Read the data and repeat all of it exactly.
━━ Data records ━━
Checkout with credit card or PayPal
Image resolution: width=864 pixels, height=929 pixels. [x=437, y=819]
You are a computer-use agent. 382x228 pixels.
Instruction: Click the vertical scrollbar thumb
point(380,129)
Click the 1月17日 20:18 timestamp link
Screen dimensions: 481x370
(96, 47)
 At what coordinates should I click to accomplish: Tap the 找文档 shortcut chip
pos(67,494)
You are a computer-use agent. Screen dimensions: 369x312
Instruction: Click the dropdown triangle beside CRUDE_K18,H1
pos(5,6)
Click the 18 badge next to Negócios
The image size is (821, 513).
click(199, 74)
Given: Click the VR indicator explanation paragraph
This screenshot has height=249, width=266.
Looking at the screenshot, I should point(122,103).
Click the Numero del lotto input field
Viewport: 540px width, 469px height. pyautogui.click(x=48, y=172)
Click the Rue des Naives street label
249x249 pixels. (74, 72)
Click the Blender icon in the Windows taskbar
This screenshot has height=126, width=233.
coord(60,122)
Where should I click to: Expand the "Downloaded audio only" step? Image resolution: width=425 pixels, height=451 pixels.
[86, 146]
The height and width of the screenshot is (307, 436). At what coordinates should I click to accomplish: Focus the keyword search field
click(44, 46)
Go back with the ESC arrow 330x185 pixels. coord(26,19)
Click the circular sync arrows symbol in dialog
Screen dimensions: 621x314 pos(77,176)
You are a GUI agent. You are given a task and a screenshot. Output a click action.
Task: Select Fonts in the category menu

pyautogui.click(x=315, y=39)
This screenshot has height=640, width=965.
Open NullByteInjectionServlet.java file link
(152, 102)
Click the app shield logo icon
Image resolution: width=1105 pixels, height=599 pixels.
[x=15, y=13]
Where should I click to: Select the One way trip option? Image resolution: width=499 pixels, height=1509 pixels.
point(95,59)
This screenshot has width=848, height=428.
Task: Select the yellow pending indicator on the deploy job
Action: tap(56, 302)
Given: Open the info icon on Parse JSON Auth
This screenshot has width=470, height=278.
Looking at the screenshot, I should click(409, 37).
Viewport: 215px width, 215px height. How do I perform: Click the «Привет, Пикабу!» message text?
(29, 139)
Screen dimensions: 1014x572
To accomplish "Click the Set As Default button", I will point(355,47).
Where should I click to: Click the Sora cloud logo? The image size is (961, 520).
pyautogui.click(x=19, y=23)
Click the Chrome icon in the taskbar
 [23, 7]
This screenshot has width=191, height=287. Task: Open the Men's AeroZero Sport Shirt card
━━━
» **Finished task**:
Checkout with credit card or PayPal
Image resolution: width=864 pixels, height=929 pixels. [x=437, y=819]
You are a computer-use agent. 382x228 pixels.
Instruction: Click the vertical scrollbar thumb
point(380,129)
Click the 1月17日 20:18 timestamp link
Screen dimensions: 481x370
(96, 47)
 At what coordinates should I click to accomplish: Tap the 找文档 shortcut chip
pos(67,494)
You are a computer-use agent. Screen dimensions: 369x312
Instruction: Click the dropdown triangle beside CRUDE_K18,H1
pos(5,6)
Click the 18 badge next to Negócios
The image size is (821, 513).
click(199, 74)
Given: Click the VR indicator explanation paragraph
This screenshot has height=249, width=266.
Looking at the screenshot, I should point(122,103).
Click the Numero del lotto input field
Viewport: 540px width, 469px height. pyautogui.click(x=48, y=172)
Click the Rue des Naives street label
249x249 pixels. (74, 72)
Click the Blender icon in the Windows taskbar
This screenshot has height=126, width=233.
coord(60,122)
Where should I click to: Expand the "Downloaded audio only" step? Image resolution: width=425 pixels, height=451 pixels.
[86, 146]
The height and width of the screenshot is (307, 436). At what coordinates should I click to accomplish: Focus the keyword search field
click(44, 46)
Go back with the ESC arrow 330x185 pixels. coord(26,19)
Click the circular sync arrows symbol in dialog
Screen dimensions: 621x314 pos(77,176)
You are a GUI agent. You are given a task and a screenshot. Output a click action.
Task: Select Fonts in the category menu

pyautogui.click(x=315, y=39)
This screenshot has height=640, width=965.
Open NullByteInjectionServlet.java file link
(152, 102)
Click the app shield logo icon
Image resolution: width=1105 pixels, height=599 pixels.
[x=15, y=13]
Where should I click to: Select the One way trip option? Image resolution: width=499 pixels, height=1509 pixels.
point(95,59)
This screenshot has width=848, height=428.
Task: Select the yellow pending indicator on the deploy job
Action: tap(56, 302)
Given: Open the info icon on Parse JSON Auth
This screenshot has width=470, height=278.
Looking at the screenshot, I should click(409, 37).
Viewport: 215px width, 215px height. How do I perform: Click the «Привет, Пикабу!» message text?
(29, 139)
Screen dimensions: 1014x572
To accomplish "Click the Set As Default button", I will point(355,47).
Where should I click to: Click the Sora cloud logo? The image size is (961, 520).
pyautogui.click(x=19, y=23)
Click the Chrome icon in the taskbar
 [23, 7]
This screenshot has width=191, height=287. Task: Open the Men's AeroZero Sport Shirt card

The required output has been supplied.